~デジタル田園都市国家構想の実例紹介_第2回~
少子高齢化・人口減少・雪害・水害…、山積する課題を、IoTプラットフォームを活用して「マンパワーが不足する状態になっても、持続可能なまちの実現」へ
魚津市は、日本のほぼ中央に位置する富山県の北東部にあり、県都富山市から車で30分ほどの場所にある人口約4万人の都市です。富山湾に面した平野部から2000m級の山岳地帯まで一気に標高が上がる独特の地形で、その地形からは清涼な水や自然の恵みが生み出されていますが、一方で、急流で流域面積が小さいことから河川の反乱による水害の危険性や、北陸地方特有の湿った重い雪による雪害など防災の課題があります。
また人口減少や少子高齢化問題が急激に進んでいる地域でもあります。様々な課題に日々取り組んでいる魚津市役所 企画政策課未来戦略室 込山翔様にお話しを伺いました。
◎魚津市役所 企画政策課未来戦略室 込山翔 様◎
社会福祉課介護保険係、総務課情報政策係、企画政策課企画係を経て、現在は「スマートシティの構築」「ゼロカーボンシティへの挑戦」「SDGsの推進」を実現するために、新たに市役所内に設けられた特命チームである企画政策課未来戦略室所属。
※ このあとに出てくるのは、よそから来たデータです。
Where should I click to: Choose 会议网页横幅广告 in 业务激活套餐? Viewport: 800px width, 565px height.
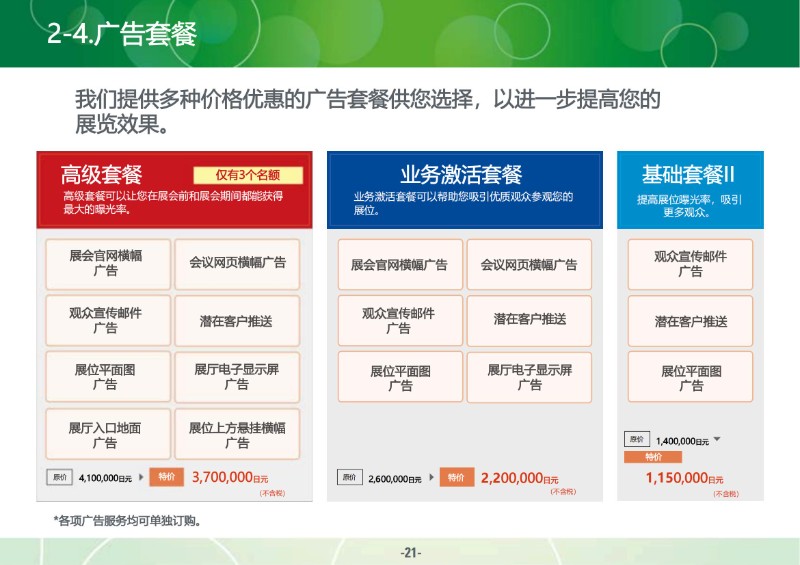pos(529,265)
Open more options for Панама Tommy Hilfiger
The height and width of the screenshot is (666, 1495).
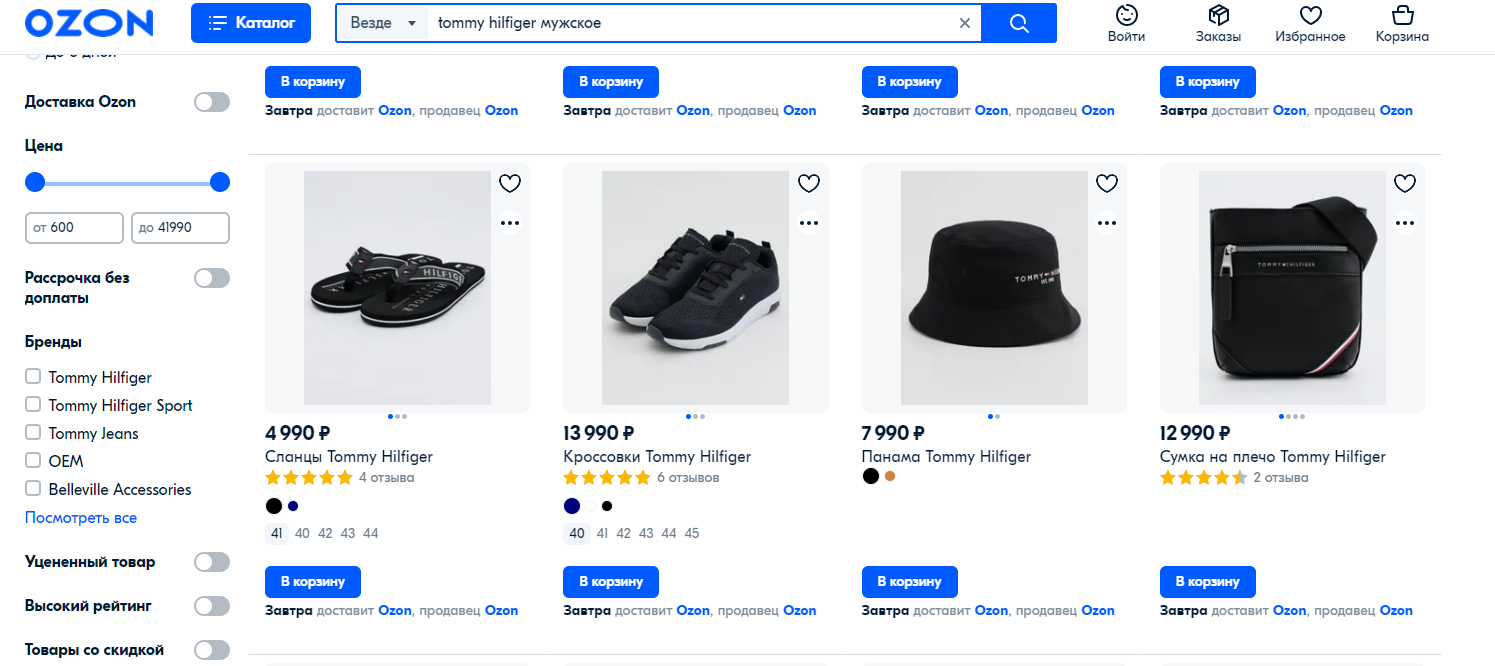(x=1106, y=223)
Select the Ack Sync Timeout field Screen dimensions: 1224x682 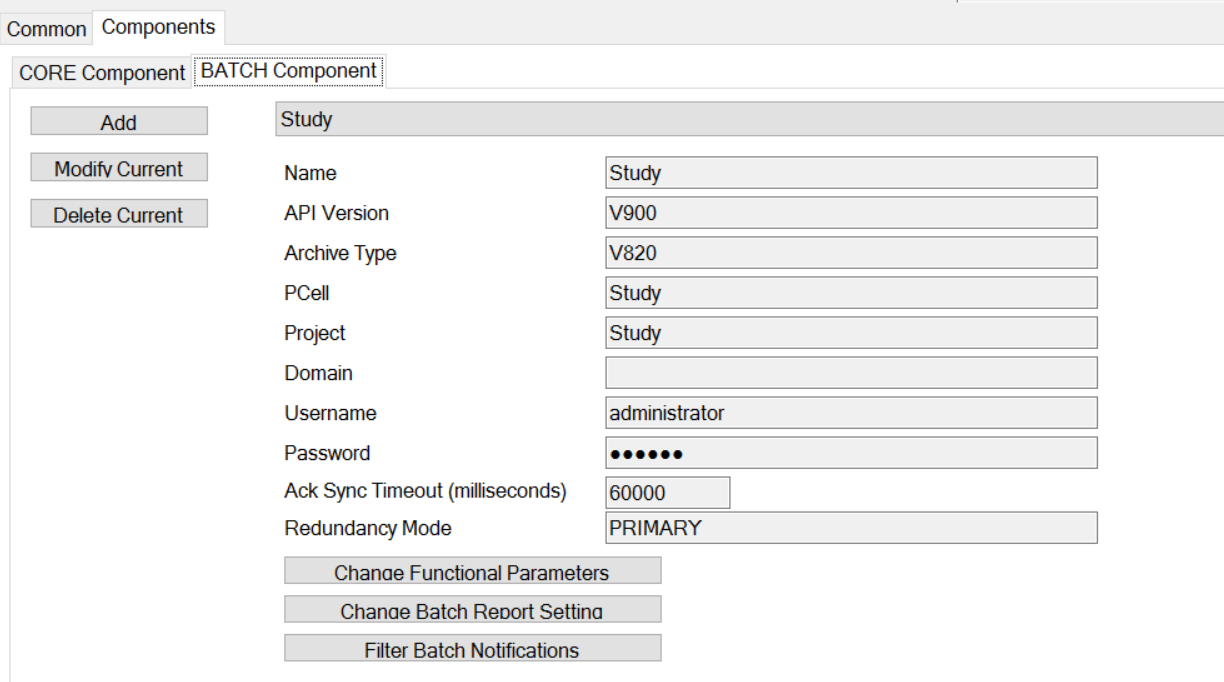pyautogui.click(x=668, y=493)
市内外の様々な場所へ自ら出向き、市役所に対する厳しいご意見をあえて伺い、未来戦略室として課題解決に向けて取り組んでいる。
【人口減少・少子高齢化はそのまま雪害・水害などの「防災を担う人手不足となる」からこそ、デジタル化で問題解決!】
― 「防災分野におけるIoTプラットフォームを活用したデータ利活用の推進事業」としてデジタル田園都市国家構想の申請をされた経緯を教えてください。
魚津市は富山湾に面した平野部から2000m級の山岳地帯まで一気に標高が上がる独特の地形により、水源から河口までの距離が近く、急流で流域面積が小さいため河川氾濫の危険性があります。市内には多数の排水路や用水路、準用河川があり、それらの狭窄部や合流部等では排水不良による氾濫や浸水災害が多く見られ、近年の集中豪雨では都市型の浸水被害の可能性も高まってきました。
水害だけでなく、雪害もあります。今年1月には全国ニュースにもなりましたが、気象条件によっては局地的に大雪となる傾向もあります。更に、魚津市に降る雪は北陸地方特有の湿った重い雪ということもあり、交通障害により住民生活へ多大な影響が発生します。
更に、人口減少のスピードが加速しており、2060年には、魚津市の人口は今(約40,000人)よりもおおよそ18,000人減少し、22,000人程度になると予想されております。少子高齢化の影響を大きく受け、地域経済の縮小や担い手不足などに直面しておりますが、それは防災にも同じことが言えます。
そのため、「マンパワーが不足しても住民が安心して暮らせるまち」を目指し、子どもや孫、その先の世代に「希望の持てる未来」を創っていきたいと様々な可能性を模索しています。その中で、IoTプラットフォーム(データ連携基盤)と呼ばれるものの構築に興味を持ち、デジタル田園都市国家構想のお話しがある以前から情報収集を進めていました。
― IoTプラットフォームをどのように活用されていらっしゃいますか。
魚津市内にセンサーやカメラを設置し、例えば雪害においては、積雪の情報を把握するために「現在の雪の深さは〇cmです」と測るセンサーや、積雪の状況を確認するカメラを、気象庁や国、県が設置しているものの他に、魚津市がピンポイントで見たいところに設置しています。
水害対策では河川の水位の状況を把握するために、河川水位を測るためのセンサーを設置しています。他にも、除雪車の位置情報をはかるGPSのデバイス機能を除雪車やゴミ収集車に載せています。
設置した各種ICTデバイスからデータをIoTプラットフォームに集積し、分析ができる環境を構築しています。分析したデータを地図やグラフでわかりやすく表示する機能を搭載して、魚津市の現状を見える化します。そして行政をはじめ、地域住民や民間企業、教育機関等が、魚津市の状態をリアルタイムで知ることで、地域課題の解決や活性化に繋がるツールとして活用して頂ければと思っています。